• [Selected text]
“The circumstances under which my ruin was accomplished are too revolting on the part of Grover Cleveland to be made public.”
964: Maria Halpin Hunt
To Say Her Life was Ruined by a United States President Would be an Understatement
Born: 22 March 1842 (according to her headstone), Brooklyn, New York, United States of America
Died: 7 February 1902, New Rochelle, New York, United States of America
Maria was raped by Grover Cleveland before he became president.
At the time, Maria was a recently widowed mother of two and Grover was an up and coming politician and attorney in Buffalo, New York.
One night, Maria was walking to a friend’s birthday party after dark. Grover spotted her on the street and asked her to dinner. They were acquaintances, but it was far from proper for a single woman to accept a dinner invitation on a whim and follow a man to a restaurant at that time. Unsurprisingly, Maria at first refused, telling him she was headed to her friend’s party, but Grover wasn’t about to take no for an answer.
After dinner, he next insisted on walking her home. Once they got up to Maria’s apartment, Grover raped her and then left. He later promised to destroy her life and reputation if she went to the police.

• [Exercises]
(A) Decide whether each statement agrees with the Maria Halpin Hunt profile. Answer yes or no, and quote the words from the profile that settle it. (i) Maria was on her way to a friend's birthday party when Grover spotted her. (ii) Maria accepted Grover's dinner invitation right away. (iii) Maria died in Brooklyn.
(B) Quote the Maria Halpin Hunt profile word for word between "One night, Maria" and "for an answer.", inclusive.
Use only the Maria Halpin Hunt profile above.

• [Source data]

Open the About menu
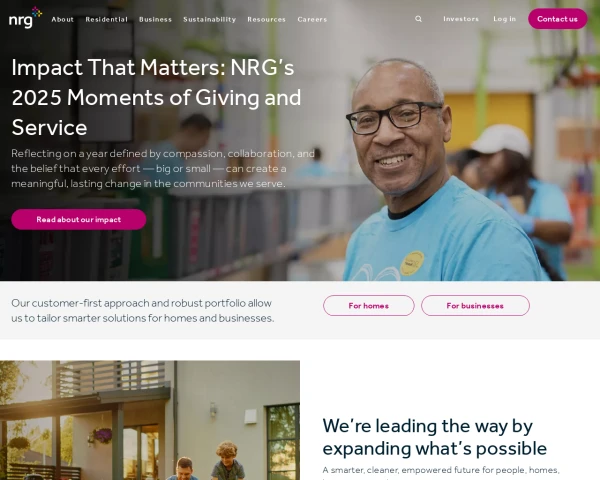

• [Written responses]
(A)
(i) Yes: "Maria was walking to a friend’s birthday party after dark."
(ii) No: "Unsurprisingly, Maria at first refused, telling him she was headed to her friend’s party"
(iii) No: "Died: 7 February 1902, New Rochelle, New York, United States of America"

(B)
One night, Maria was walking to a friend’s birthday party after dark. Grover spotted her on the street and asked her to dinner. They were acquaintances, but it was far from proper for a single woman to accept a dinner invitation on a whim and follow a man to a restaurant at that time. Unsurprisingly, Maria at first refused, telling him she was headed to her friend’s party, but Grover wasn’t about to take no for an answer.